**Task item**
Print, word for word, the stretch of the article on the sexual abuse of women religious by priests from "If people took" through "Sister Maura O’Donohue.".

**Selected passage**
####
IMAGE: CNS photo/Susana Vera, Reuters
By Cindy Wooden
VATICAN CITY (CNS) — The Catholic Church has been too slow coming to terms with the sexual abuse of women — particularly women religious — by priests, said the editor of the Vatican newspaper’s women’s magazine.
Although scandalous, the delay in recognizing the problem is not surprising for an “ecclesiastical institution with centuries of culture focused on women as dangerous and temptresses,” wrote Lucetta Scaraffia, editor of the “Woman-Church-World” supplement to L’Osservatore Romano.
While the Catholic Church has made progress in recognizing the sexual abuse of children as a crime, Scaraffia wrote, when dealing with the abuse of women “the subject is more complex” and goes to the heart of Pope Francis’ analysis of the abuse crisis as having much to do with an abuse of power.
Even when the sexual abuse of a woman by a priest is condemned, it often is presented as “sexual transgression freely committed by both parties,” she wrote in the magazine’s February edition.
If people took seriously Pope Francis’ point about abuse and its coverup being the result of clericalism and the abuse of power in the church, Scaraffia said, the sexual abuse of women religious by priests “could finally be recognized for what it is, an act of exploitation.”
“The differences in power, the difficulty in reporting it out of fear — well founded — of retaliation, not only against herself but also against the order she belongs to, explains the silence that has covered this exploitation for years,” she wrote.
Scaraffia pointed to “precise and detailed” reports of clerical abuse of women religious written in the 1990s by senior members of women’s orders, particularly Sister Marie McDonald of the Missionary Sisters of Our Lady of Africa and Medical Missionary Sister Maura O’Donohue.
####
**Supplied data**
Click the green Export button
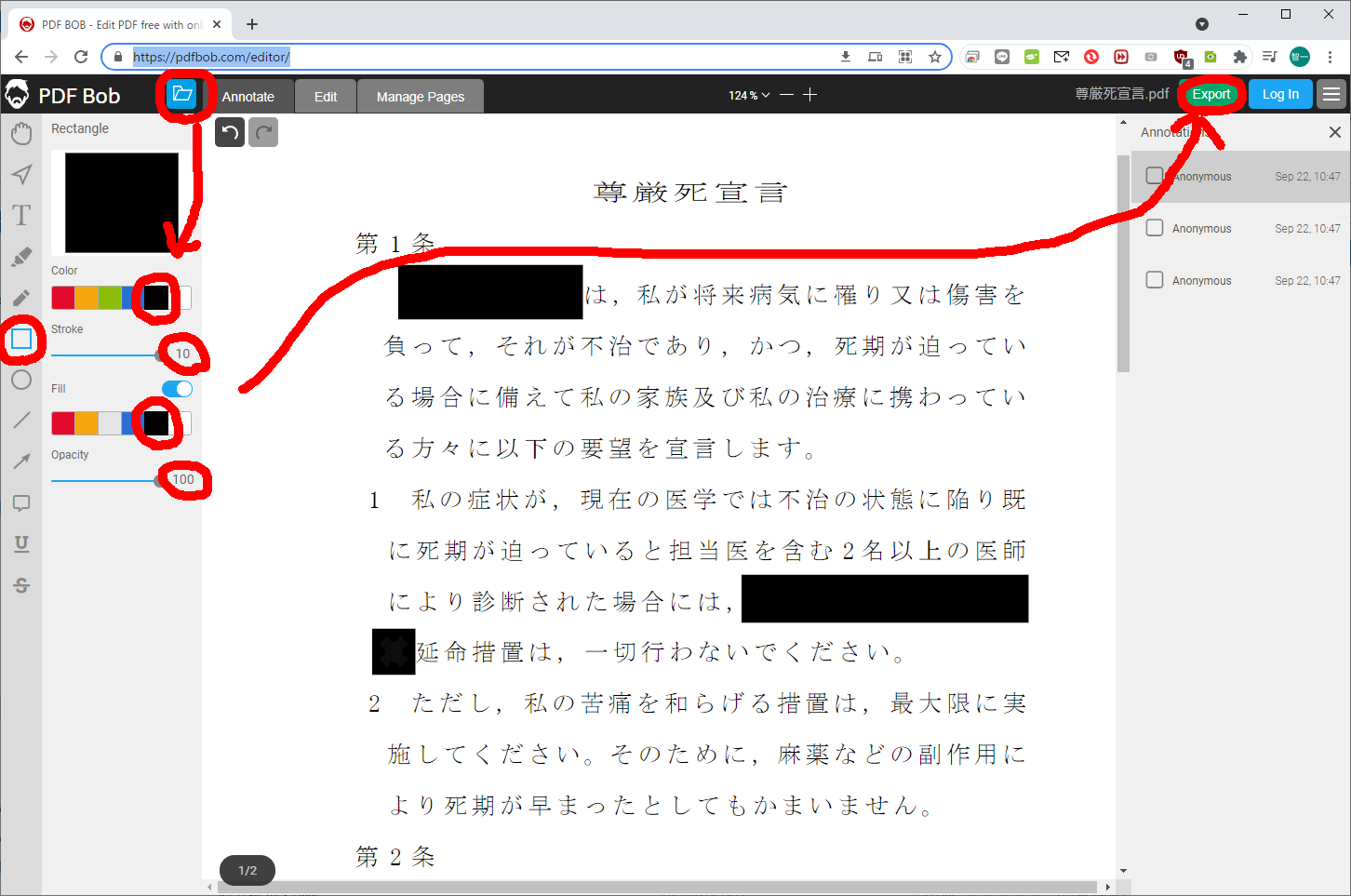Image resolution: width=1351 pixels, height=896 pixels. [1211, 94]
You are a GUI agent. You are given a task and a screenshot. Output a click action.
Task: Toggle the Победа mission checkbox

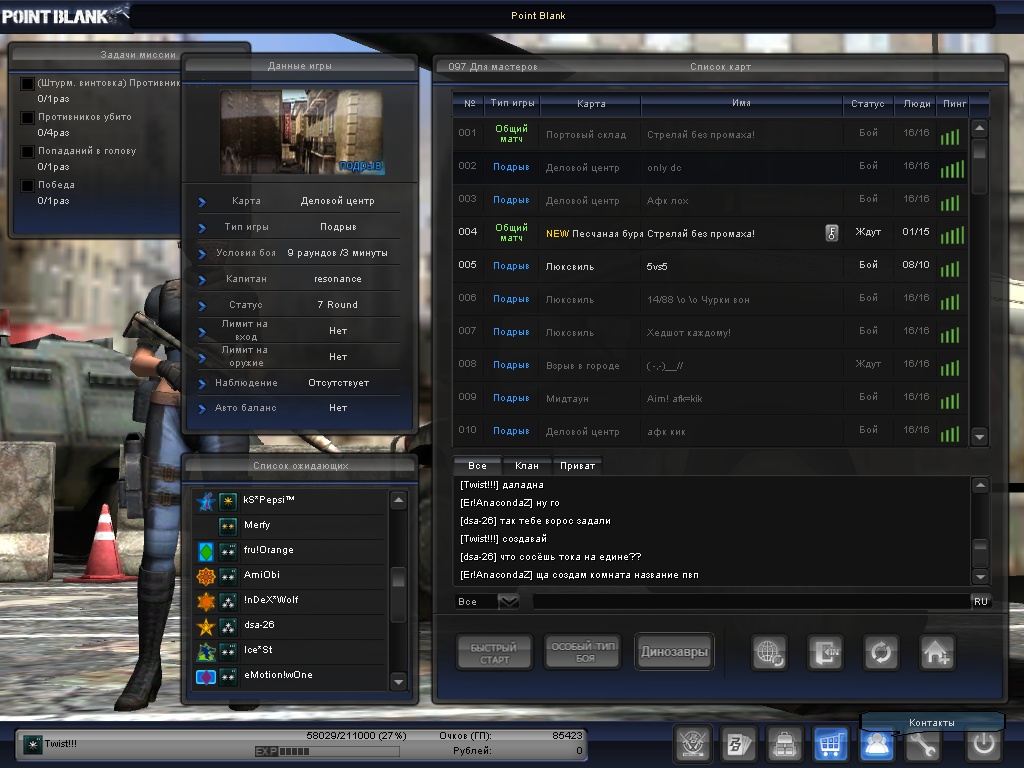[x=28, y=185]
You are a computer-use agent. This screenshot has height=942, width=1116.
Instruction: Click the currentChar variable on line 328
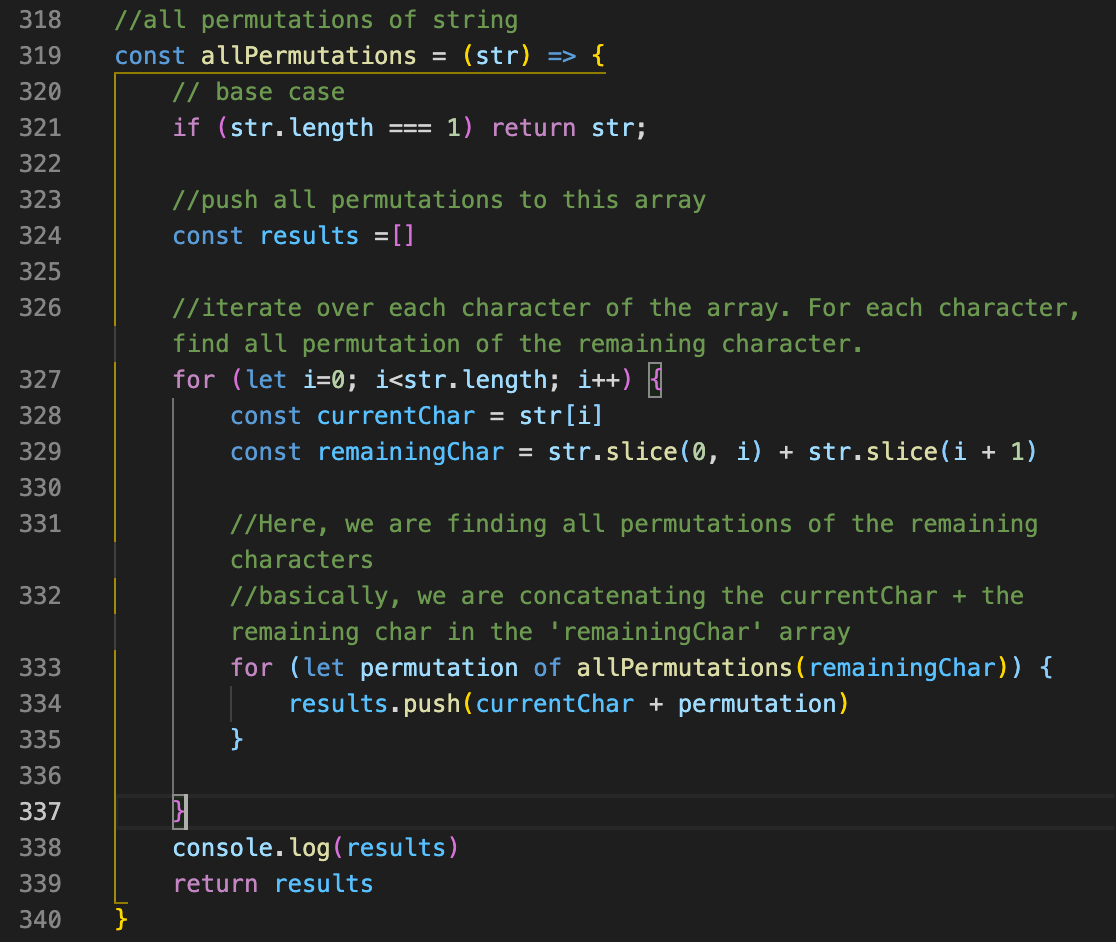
####
**Completed exercise**
If people took seriously Pope Francis’ point about abuse and its coverup being the result of clericalism and the abuse of power in the church, Scaraffia said, the sexual abuse of women religious by priests “could finally be recognized for what it is, an act of exploitation.”
“The differences in power, the difficulty in reporting it out of fear — well founded — of retaliation, not only against herself but also against the order she belongs to, explains the silence that has covered this exploitation for years,” she wrote.
Scaraffia pointed to “precise and detailed” reports of clerical abuse of women religious written in the 1990s by senior members of women’s orders, particularly Sister Marie McDonald of the Missionary Sisters of Our Lady of Africa and Medical Missionary Sister Maura O’Donohue.